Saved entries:
————

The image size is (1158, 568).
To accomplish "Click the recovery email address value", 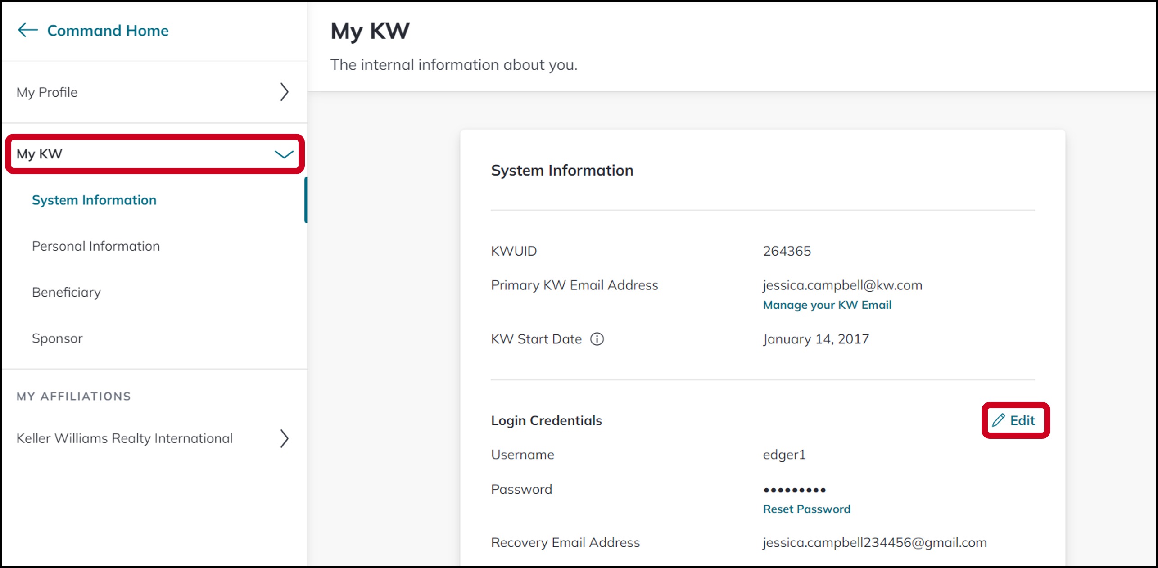I will [x=875, y=543].
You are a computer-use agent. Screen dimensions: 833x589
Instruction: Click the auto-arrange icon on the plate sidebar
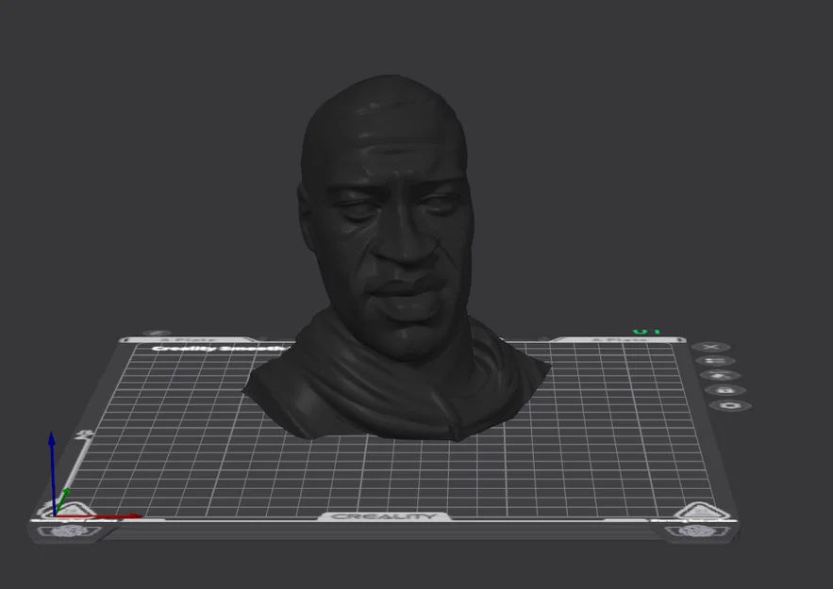pyautogui.click(x=720, y=375)
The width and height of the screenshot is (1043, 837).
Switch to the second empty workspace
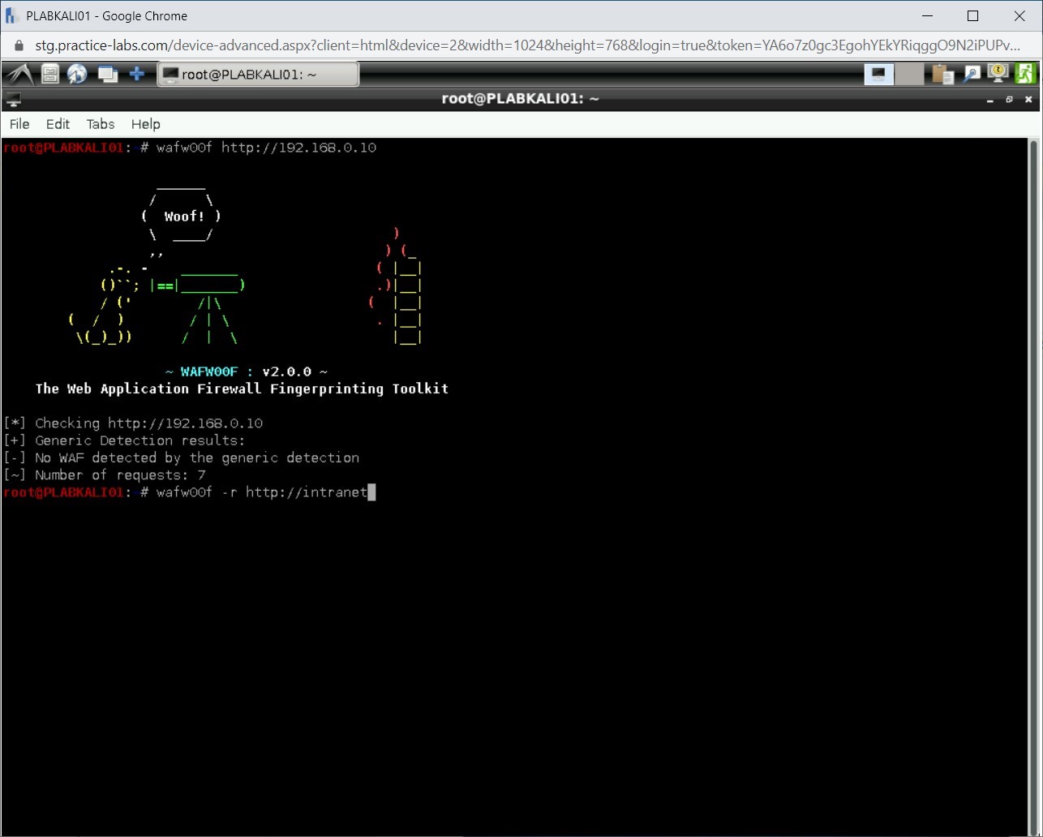point(909,75)
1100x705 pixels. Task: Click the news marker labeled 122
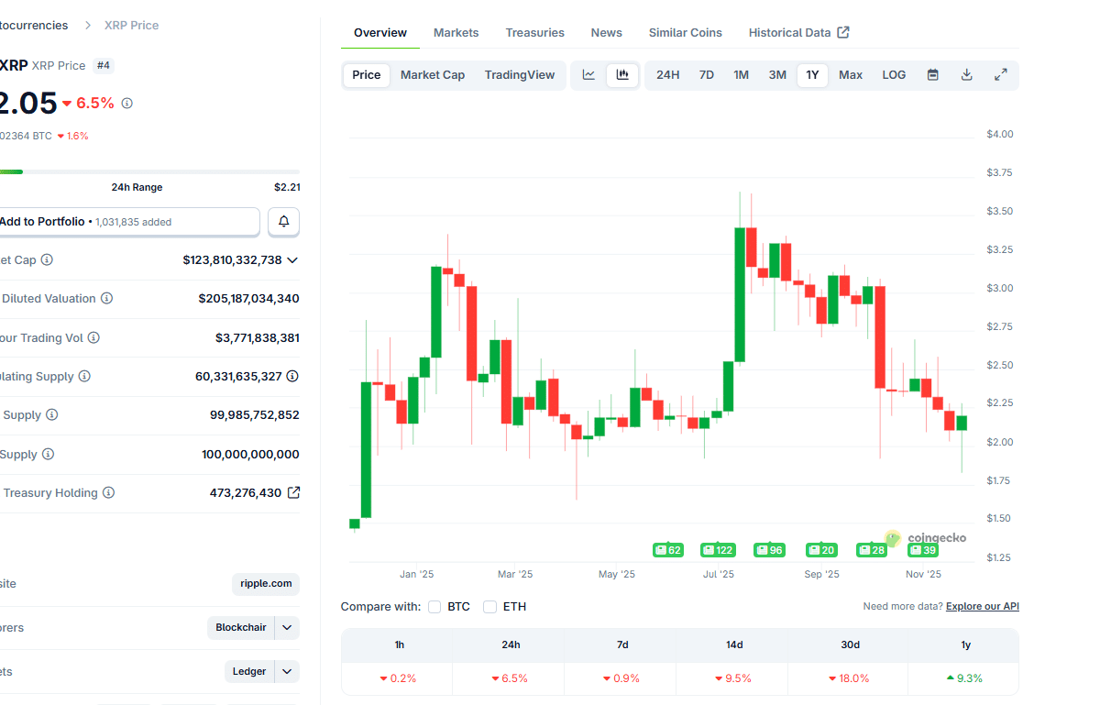coord(719,550)
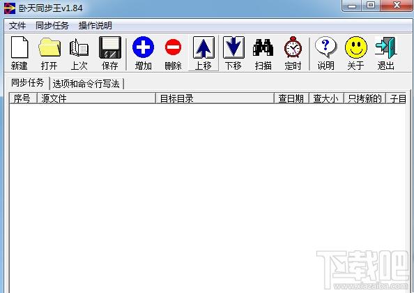Open a file using the 打开 folder icon
The image size is (414, 293).
[49, 53]
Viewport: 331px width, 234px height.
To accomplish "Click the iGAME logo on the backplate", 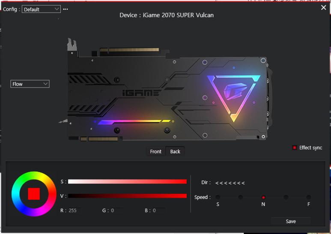I will click(x=141, y=93).
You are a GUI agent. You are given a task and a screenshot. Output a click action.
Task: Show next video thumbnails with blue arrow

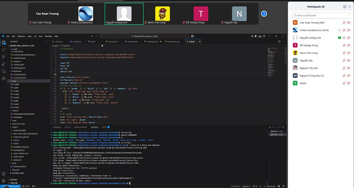click(x=264, y=14)
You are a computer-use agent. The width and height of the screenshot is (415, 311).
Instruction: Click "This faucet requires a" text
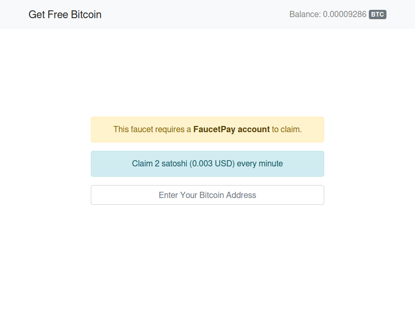(x=152, y=130)
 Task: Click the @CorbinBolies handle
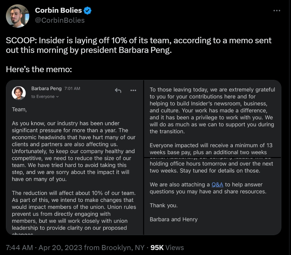tap(60, 20)
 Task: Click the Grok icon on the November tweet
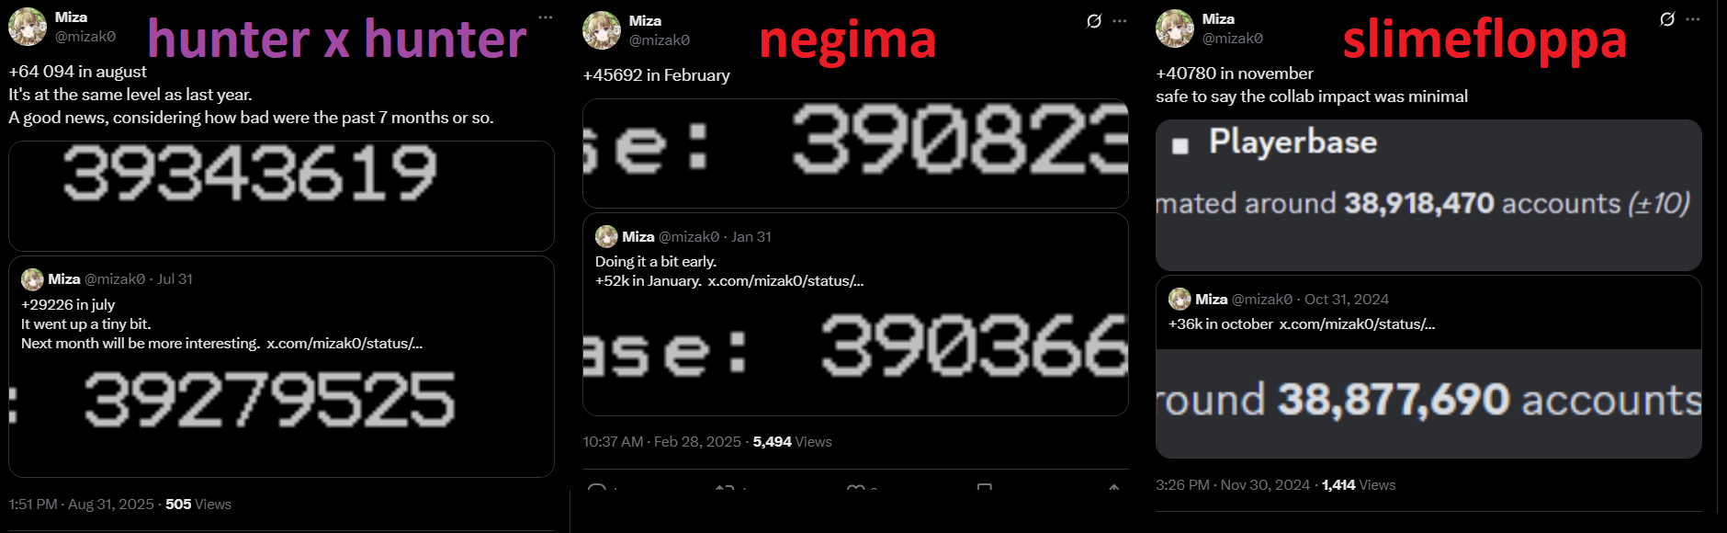1666,19
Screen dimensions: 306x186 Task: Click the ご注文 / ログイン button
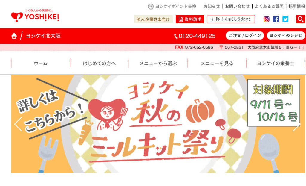(245, 36)
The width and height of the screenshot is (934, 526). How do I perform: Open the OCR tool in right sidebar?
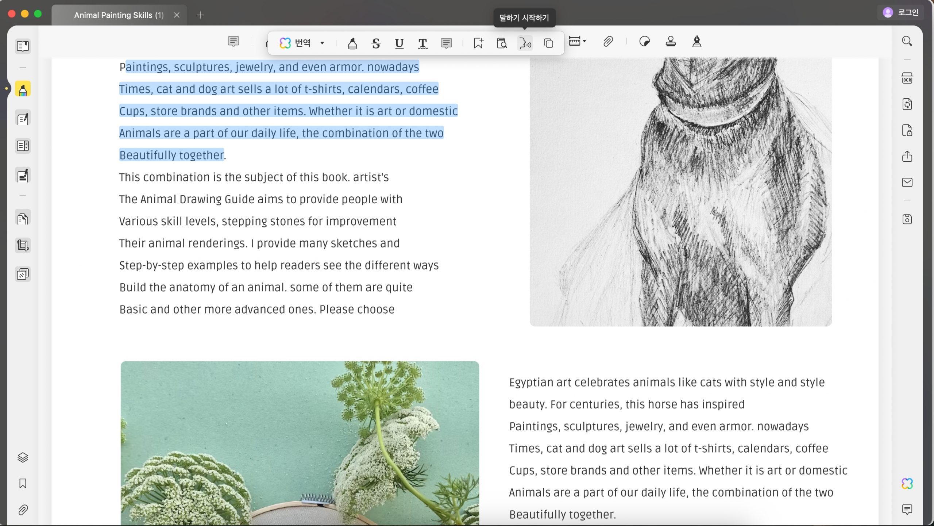tap(907, 78)
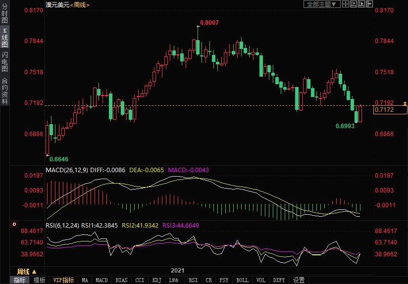Click the <周线> period label in chart title
The width and height of the screenshot is (408, 284).
pyautogui.click(x=79, y=4)
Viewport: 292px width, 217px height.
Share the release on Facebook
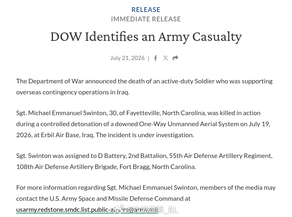point(155,58)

————

#### What to produce:
Pictures don't belong in the copy. Retype exactly the lines from the one with "Screen dimensions: 306x186" through the last line of the records.

#### Response below:
Screen dimensions: 306x186 Task: Click the ご注文 / ログイン button
(245, 36)
The width and height of the screenshot is (934, 526). How do I perform: Open the OCR tool in right sidebar?
tap(907, 78)
Click the <周线> period label in chart title
The width and height of the screenshot is (408, 284).
pyautogui.click(x=79, y=4)
Viewport: 292px width, 217px height.
Share the release on Facebook
point(155,58)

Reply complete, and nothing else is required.